How do I scrape a site (using Python3) if the site's content all exists within one tag?

Question

Struggling with trying to scrape a very bare bones website with elections results on it. All of the content is in one <pre /> tag. Obviously it's very difficult to parse this into json using python 3 the way I normally would.

In a previous year, when I had to scrape this site, I only needed two races' results info so I did something like this:

def scrape_kendall():
    COUNTY_NAME = "Kendall"
    # sets URLs
    KENDALL_RACE_URL = 'https://results.co.kendall.il.us/'
    
    #gets data
    html = urllib.request.urlopen(KENDALL_RACE_URL).read()
    soup = BeautifulSoup(html, 'html.parser')

    # creates empty list for results info
    kendall_county_results = []

    data = soup.find('pre').text
    precincts_total = 87
    rows = data.splitlines()

    for index, row in enumerate(rows):
        if row.startswith(" PRECINCTS"):
            precincts_reporting = int(row[-2:])

        if row == "COUNTY BOARD MEMBER-DIST.1":
            dist1_race_name = row

            dist1_race_obj = initialize_race_obj(dist1_race_name,precincts_reporting,precincts_total,COUNTY_NAME)
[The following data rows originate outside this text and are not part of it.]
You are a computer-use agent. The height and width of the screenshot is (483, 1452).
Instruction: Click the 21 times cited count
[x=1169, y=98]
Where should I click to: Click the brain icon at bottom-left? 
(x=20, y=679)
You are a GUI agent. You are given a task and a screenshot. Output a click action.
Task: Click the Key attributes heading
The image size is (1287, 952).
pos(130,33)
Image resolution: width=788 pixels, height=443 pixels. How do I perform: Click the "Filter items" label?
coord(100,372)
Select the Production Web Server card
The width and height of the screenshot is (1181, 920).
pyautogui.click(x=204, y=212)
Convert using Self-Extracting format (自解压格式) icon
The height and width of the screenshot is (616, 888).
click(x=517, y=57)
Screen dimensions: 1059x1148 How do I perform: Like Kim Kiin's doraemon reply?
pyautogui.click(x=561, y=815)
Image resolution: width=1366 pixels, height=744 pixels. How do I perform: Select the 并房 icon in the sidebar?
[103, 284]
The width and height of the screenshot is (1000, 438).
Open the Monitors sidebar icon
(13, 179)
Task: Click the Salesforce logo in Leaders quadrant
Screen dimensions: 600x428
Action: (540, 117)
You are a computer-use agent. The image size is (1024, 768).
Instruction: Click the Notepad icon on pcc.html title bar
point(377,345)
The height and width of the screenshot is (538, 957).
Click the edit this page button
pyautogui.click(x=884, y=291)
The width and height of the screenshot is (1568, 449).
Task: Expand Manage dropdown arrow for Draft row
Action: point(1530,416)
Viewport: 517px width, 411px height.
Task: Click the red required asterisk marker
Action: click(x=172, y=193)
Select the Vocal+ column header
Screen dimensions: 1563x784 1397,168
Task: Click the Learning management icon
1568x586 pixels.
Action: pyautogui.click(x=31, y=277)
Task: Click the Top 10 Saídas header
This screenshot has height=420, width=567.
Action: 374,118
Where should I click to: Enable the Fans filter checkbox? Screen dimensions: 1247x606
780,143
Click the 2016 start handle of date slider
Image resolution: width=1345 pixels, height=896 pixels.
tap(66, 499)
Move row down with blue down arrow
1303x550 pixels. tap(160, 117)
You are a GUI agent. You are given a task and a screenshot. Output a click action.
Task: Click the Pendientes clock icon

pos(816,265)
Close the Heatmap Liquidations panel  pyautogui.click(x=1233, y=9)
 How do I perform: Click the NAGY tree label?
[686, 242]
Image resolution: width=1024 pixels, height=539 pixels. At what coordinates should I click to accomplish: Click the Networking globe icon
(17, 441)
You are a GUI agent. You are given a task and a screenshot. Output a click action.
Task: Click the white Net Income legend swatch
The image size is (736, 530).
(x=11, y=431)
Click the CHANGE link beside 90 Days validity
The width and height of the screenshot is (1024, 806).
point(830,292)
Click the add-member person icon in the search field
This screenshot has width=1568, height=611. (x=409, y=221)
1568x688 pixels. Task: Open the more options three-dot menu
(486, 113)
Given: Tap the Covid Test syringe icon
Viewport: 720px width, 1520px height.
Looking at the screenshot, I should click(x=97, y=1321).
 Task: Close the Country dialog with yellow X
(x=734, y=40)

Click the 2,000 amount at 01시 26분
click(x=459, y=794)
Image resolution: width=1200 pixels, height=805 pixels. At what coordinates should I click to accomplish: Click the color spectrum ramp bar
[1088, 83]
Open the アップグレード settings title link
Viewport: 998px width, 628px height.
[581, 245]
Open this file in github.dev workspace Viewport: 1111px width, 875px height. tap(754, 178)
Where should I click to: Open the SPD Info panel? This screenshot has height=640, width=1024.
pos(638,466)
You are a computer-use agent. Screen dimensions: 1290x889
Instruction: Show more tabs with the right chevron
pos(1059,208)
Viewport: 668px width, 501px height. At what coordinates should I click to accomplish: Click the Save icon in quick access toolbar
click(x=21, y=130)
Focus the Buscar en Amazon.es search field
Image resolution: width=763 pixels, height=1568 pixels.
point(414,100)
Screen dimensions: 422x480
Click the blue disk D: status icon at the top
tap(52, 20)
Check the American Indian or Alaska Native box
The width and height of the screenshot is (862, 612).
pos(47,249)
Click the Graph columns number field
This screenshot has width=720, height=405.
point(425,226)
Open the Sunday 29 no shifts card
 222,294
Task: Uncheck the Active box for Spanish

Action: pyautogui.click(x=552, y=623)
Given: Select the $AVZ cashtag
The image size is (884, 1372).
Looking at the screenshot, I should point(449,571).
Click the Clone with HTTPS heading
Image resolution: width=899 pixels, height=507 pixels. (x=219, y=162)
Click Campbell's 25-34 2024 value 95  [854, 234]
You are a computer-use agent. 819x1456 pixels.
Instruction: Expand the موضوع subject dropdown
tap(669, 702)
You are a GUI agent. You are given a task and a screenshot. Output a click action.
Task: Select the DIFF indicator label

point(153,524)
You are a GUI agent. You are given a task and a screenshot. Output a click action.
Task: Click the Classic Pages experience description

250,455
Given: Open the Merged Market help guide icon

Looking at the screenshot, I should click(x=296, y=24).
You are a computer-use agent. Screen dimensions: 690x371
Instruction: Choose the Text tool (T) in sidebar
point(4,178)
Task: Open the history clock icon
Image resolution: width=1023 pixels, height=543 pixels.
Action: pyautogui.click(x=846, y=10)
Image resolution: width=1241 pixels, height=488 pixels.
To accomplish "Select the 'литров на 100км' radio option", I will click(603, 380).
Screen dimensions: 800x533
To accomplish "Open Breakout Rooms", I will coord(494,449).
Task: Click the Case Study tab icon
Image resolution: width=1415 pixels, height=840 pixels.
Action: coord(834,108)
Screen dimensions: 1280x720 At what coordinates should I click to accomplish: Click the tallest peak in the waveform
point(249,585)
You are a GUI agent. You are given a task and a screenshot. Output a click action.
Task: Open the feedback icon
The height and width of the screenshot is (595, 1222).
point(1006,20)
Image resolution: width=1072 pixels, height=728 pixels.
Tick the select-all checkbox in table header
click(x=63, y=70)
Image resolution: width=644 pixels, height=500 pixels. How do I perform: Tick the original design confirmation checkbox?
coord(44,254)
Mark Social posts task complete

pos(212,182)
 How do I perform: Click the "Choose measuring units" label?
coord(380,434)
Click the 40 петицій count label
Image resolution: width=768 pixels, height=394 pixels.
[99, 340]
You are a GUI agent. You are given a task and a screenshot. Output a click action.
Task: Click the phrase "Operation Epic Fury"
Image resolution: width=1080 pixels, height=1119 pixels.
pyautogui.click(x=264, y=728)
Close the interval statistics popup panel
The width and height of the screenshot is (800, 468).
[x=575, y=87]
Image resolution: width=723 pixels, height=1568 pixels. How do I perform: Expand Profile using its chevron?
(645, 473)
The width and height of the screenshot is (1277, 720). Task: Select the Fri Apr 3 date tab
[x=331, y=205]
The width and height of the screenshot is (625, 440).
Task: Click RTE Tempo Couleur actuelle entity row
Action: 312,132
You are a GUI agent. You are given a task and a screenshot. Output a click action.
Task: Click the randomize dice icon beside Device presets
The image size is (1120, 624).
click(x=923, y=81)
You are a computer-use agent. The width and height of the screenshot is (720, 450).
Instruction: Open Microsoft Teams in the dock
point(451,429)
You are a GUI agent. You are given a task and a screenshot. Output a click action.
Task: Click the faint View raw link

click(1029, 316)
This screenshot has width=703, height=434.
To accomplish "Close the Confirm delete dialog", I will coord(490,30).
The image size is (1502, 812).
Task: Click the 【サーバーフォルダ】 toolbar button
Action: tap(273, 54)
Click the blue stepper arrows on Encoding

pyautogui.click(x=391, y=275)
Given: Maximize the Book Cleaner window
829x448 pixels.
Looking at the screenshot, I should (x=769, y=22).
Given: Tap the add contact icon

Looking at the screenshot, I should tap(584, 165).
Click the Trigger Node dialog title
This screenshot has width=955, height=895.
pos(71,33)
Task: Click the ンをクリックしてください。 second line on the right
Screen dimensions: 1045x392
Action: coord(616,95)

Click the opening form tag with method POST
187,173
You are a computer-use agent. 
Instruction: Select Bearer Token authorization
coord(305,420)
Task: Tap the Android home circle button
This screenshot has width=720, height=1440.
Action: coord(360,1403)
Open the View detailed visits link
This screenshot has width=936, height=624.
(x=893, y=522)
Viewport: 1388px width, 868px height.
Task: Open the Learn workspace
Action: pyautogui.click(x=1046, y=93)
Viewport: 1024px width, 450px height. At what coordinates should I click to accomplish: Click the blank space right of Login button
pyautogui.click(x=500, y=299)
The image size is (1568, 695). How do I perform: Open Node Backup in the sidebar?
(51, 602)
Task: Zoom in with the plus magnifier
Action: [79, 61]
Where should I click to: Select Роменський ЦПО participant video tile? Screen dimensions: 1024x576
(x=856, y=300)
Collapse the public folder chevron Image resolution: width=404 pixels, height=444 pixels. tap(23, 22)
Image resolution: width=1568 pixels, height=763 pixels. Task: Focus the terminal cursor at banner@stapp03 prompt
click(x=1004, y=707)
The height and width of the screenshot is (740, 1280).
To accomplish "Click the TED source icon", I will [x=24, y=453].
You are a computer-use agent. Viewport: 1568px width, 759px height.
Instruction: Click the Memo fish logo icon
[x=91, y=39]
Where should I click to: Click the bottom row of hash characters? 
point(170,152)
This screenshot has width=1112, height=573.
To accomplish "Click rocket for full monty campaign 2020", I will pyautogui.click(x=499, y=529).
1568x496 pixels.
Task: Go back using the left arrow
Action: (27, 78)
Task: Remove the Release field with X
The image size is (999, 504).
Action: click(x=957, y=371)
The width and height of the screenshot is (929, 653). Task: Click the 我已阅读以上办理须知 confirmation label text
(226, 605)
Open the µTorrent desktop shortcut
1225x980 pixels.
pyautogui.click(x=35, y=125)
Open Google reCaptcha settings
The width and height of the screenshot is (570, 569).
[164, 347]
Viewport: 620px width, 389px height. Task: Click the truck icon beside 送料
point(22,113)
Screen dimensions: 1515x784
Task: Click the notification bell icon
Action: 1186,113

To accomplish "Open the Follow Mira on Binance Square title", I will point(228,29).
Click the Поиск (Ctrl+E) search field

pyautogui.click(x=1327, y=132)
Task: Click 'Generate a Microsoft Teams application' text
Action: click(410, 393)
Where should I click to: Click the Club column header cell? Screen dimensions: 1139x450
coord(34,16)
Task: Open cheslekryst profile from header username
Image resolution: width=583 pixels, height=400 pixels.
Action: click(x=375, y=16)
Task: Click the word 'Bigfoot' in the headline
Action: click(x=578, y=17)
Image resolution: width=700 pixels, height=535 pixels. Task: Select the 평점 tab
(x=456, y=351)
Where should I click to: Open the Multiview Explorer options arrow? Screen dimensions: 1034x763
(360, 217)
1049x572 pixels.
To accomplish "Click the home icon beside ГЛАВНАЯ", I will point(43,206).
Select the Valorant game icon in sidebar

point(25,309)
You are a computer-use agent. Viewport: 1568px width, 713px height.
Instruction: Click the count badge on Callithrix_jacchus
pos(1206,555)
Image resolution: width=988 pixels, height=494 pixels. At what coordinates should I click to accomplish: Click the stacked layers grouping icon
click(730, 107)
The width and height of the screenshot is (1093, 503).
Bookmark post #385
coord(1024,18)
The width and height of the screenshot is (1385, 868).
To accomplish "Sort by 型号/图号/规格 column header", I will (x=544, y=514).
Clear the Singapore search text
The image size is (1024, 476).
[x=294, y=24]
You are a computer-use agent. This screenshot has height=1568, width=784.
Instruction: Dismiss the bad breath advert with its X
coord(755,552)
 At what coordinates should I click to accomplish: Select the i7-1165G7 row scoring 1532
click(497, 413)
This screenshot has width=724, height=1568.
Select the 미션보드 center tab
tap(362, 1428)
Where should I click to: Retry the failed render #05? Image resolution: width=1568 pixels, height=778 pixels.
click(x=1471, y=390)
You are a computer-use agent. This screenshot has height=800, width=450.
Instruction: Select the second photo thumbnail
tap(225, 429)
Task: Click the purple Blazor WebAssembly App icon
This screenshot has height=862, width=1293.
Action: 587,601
        if index >= 115 and index <= 119: # hard-coded
            cand_index = int(str(index)[-1:]) - 2
            cand_info, full_name, party = get_candidate_info(row)
                
            first_name, middle_name, last_name = parse_name(full_name)

            votes = get_vote_count(cand_info)
            
            formatted_candidate_info = get_candidates_in_race_obj( 
                first_name, middle_name, last_name, 
                votes, party, cand_index)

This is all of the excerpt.